И вдруг, среди этой пугающей трескотни, в дожде лопающихся звуков — донеслись звуки музыки… Со Спасской вышла голова воинской колонны и завернула направо, вдоль Литейного. Оттуда, ей навстречу, прокатился залп. Но музыка продолжала греметь гордо, смело, призывно, и серые ряды стройной цепью все выходили, выходили и развертывались по проспекту, вдоль рельсовой линии. Это был Волынский полк.
Я прижался к стене, у дома Мурузи. Какой-то генерал, небольшой, с сухим, тонким лицом, с седыми усами, — не отставной — тяжело дыша, подбежал к тому же укрытию, которое выбрал я, споткнулся и расшиб коленку. От него я и узнал, что вышли волынцы.
Гремели выстрелы, весенним, звенящим, бурным потоком гремела музыка, и мерный, тяжкий шум солдатских шагов вливался в нее широким, глухим ритмическим тактом. Не знаю, какой это был марш, но мне и сейчас кажется, что никогда я не слыхал музыки прекраснее этой, звучавшей восторженным и гордым зовом, никогда даже во сне не снилось мне такой диковинной, величественной, чарующей симфонии: выстрелы и широко разливающиеся, как далекий крик лебедя на заре, мягкие звуки серебряных труб, низкий гул барабана, стройные серые ряды, молчащие, торжественно замкнутые, осененные крылом близкой смерти…
Прошел страх. Осталась молитва, одна горячая молитва с навернувшимися слезами — о них, серых, обреченных, прежде простых и понятных, теперь загадочных, сосредоточенно и гордо безмолвных, но и безмолвием своим кричащих нам, робким и мелким, и всему свету:
— Ave, pаtria! morituri te salutant!..[5]

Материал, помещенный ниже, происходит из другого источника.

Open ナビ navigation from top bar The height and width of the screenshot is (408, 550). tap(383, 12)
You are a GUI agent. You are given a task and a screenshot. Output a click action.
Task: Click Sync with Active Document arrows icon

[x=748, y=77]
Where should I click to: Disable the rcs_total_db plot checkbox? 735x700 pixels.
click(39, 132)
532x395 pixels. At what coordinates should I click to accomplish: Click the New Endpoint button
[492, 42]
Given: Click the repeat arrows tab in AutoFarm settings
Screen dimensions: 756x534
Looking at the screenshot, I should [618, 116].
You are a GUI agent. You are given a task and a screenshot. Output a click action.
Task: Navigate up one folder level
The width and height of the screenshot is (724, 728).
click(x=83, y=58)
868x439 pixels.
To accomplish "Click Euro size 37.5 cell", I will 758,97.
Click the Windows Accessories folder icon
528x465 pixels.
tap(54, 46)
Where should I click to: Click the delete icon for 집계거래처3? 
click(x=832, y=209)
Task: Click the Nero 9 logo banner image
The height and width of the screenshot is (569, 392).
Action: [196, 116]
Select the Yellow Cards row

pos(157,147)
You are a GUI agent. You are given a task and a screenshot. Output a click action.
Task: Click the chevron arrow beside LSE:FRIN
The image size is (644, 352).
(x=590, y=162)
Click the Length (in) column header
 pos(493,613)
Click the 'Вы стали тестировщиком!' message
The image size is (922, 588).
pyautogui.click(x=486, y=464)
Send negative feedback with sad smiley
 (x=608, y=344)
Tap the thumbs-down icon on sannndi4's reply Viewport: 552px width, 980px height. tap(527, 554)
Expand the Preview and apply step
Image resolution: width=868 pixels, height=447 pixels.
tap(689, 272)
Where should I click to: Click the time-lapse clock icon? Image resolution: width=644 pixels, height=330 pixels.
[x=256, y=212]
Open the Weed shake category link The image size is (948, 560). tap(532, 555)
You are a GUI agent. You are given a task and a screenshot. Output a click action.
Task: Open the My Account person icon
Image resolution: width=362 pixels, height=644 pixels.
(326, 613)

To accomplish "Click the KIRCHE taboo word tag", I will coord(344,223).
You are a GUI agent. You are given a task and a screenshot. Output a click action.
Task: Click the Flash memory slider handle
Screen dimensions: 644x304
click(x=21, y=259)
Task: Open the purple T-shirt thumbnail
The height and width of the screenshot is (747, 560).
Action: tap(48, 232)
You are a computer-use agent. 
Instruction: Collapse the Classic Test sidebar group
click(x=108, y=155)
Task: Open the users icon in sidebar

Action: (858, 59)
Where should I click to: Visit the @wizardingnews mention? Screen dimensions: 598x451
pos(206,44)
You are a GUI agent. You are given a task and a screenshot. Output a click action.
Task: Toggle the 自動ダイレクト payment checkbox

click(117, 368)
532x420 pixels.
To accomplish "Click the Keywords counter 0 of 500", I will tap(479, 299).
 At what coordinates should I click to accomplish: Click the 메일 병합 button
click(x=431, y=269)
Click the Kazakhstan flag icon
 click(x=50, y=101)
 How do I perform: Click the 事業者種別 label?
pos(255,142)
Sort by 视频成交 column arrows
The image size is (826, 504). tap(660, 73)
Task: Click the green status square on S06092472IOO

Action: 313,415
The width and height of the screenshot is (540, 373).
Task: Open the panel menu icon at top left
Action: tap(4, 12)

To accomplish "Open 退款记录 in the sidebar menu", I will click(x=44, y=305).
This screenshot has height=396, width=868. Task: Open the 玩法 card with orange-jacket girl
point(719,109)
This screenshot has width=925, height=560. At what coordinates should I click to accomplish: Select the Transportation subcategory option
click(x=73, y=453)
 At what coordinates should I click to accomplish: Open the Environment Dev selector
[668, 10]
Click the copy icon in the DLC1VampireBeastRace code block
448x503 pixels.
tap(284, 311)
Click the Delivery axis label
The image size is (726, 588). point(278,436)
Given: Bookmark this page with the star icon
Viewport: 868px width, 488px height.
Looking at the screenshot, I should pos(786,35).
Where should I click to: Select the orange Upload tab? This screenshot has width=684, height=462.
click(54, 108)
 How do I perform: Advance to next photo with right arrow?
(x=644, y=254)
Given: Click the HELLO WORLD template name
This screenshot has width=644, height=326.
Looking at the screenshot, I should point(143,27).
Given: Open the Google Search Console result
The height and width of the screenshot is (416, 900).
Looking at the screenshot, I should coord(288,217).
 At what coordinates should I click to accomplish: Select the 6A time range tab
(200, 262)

Удаляясь, звучала музыка так бодро, радостно и гордо. Лопались выстрелы, гулкие среди каменных громад. И все шли, шли и шли серые взводы.
И когда я немножко освоился с положением, а ухо привыкло к выстрелам, я заговорил с генералом:
— Вот, ваше п-ство…
Мне и сейчас стыдно за ту злорадную нотку, которая невольно как-то вырвалась у меня. Не знаю, уловил ли ее генерал, но я сам почувствовал ее неприличие.
Генерал повел головой:
— Д-да… эти там мерзавцы — Протопоповы и прочие — довели-таки…[6]
У него было благородное стариковское лицо, сухое, красивое, с орлиным носом и немножко выпученными глазами. Мне стало жаль его. Руки у него дрожали, когда он вынимал папиросу из портсигара, — вынул, но так и не закурил. Я знал, что у многих из них, принадлежащих к командному классу, душа была напоена оцетом и желчью — не меньше, чем у любого из нас: Россия и для них — отечество, не звук пустой. Но не было у них крыл того мужества, которое у нас именовалось гражданским, а в их кодексе общественной морали трактовалось как анархическое бунтарство. И был страх перед тем неведомым порядком, который рисовали «товарищи». И не пустым тоже звуком была верность присяге и воинскому долгу. Казалось бы, им легче всего было отсечь пораженный гангреной член от расшатанного организма родной земли. Но… бескрылы и связаны были они, и друг друга боялись…
Реже, но все еще гремели выстрелы. Серая колонна слилась вдали с пестрым морем человеческих голов. Со Спасской все еще выходили солдаты, но это были уже расстроенные, беспорядочные кучки, по большей части безоружные. Кажется, это были литовцы. Высокий, красивый унтер-офицер с Георгиевским крестом кричал, прибавляя крепкие выражения:
— Подтянись! Подтянись! Чего отстаете!
Но видно было, что нерешителен и замедлен шаг солдат…
Я перебежал за угол дома, завернул на Спасскую и вмешался в этот серый, смутный поток солдатских шинелей. Он двигался навстречу мне и вблизи казался будничным, ленивым, лишенным воодушевления. «Пропадут», — невольно подумалось мне, и сжалось болью отчаяния сердце.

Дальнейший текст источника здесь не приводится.